I recommend Toyo SnowProx S950. I put them on my 2002 330i and when they wear out, I won't trade them in for anything but another identical set!


----------



## Nick325xiT 5spd (Dec 24, 2001)

Snow tires make a WORLD of difference. A RWD car on snows is generally better than a FWD or AWD car on all seasons, IMHO.


----------



## BarryH (Oct 13, 2003)

I lived in Hoboken and got caught out in my C36 in a light dusting of snow once. The Expedia's turned in to racing slicks. All the electronic elves in the world won't help if the tires can't bite. If you're going to drive the car in the winter, you're going to need real winter tires. And depending on where you live in NJ, the 18"s are going to get destroyed by the roads. I went through three 17" AMG wheels on the M-B at $500 a pop because the plows leave craters in the roads.


----------



## LouT (Jun 11, 2003)

Johnny_Hotcakes said:


> I've had a smile on my face since last week and can't wait to pick up my car sometime in late November. In the mean time I was looking for snow tires and have been getting a lot of comments from my friends and coworkers. They say that snow tires won't do anything for the 330Ci because it has too much power and that I should of bought an SUV instead. Would it be a waste of my money to buy snow tires and rims? *Note:* I live in New Jersey and must show up to work when it snows. I'm interested in hearing about other people's experience with snow tires. [/left]Also If they are worth it, where could I find inexpensive 17" rims for my car?​Look forward to all of your comments. ​


Tire Rack has a number of wheel and tire packages. Sage advice from others who know more than I do say pick the narrowest tire possible for the best traction in snow. The Ital Type 5 wheels are the only 16" wheels that will fit the 330i (according to Tire Rack). I have Bridgestone LM22's mounted on mine; not only are they good snow but also quite a bit better in rain than the stock tires.


----------



## racerdave (Sep 15, 2003)

I also seem to remember reading a Car and Driver editorial by Chubby Wubby (the Editor) where he said he had a Audi TT AWD with "summer" tires on it. It was useless and despite the AWD, I think he got stuck. Change to snows and all of a sudden he has a WRC car.
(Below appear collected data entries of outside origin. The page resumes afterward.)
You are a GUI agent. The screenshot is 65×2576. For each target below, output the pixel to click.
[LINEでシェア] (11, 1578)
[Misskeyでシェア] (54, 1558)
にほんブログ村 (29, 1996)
Snow tires are awesome in the snow. Your confidence and ability to control your car will be greatly enhanced. Mind you, you shouldn't get overconfident. But drive prudently in the snow and you will be amazed how much better they are than summer or all-season tires.

One of the cars I've had the most fun in the snow was a 84 Mazda RX-7 with an LSD and Hakkaapeliita's. (Nokian snow tires, which are Finnish, and amazing) That car was so much fun in the snow it was ridiculous. Braked well, turned well and also had a reasonable amount of forward traction... plus you could alter the cornering attitude of the car at will by just squeezing the gas.

But if you'd have put that thing on summer tires, it'd have been totally useless in the snow.

It's all about the tires.

Buy them, because the price is worth any potential deductable/headache if you wreck your car in the snow because you couldn't stop on your summer tires.

And if you buy them, don't be too slow to put them on in the winter, nor too quick to take them off in the spring for the same reason.


----------



## ctbmw (Aug 30, 2003)

Don"t hesitate to use snows!!! Someone posted on another site that because of ABS you should go all 4 corners. Probably a good idea, have you considered studded snows?
Have a mild winter! I'm hoping for one!
-Mel


----------



## operknockity (Apr 19, 2002)

racerdave said:


> Buy them, because the price is worth any potential deductable/headache if you wreck your car in the snow because you couldn't stop on your summer tires.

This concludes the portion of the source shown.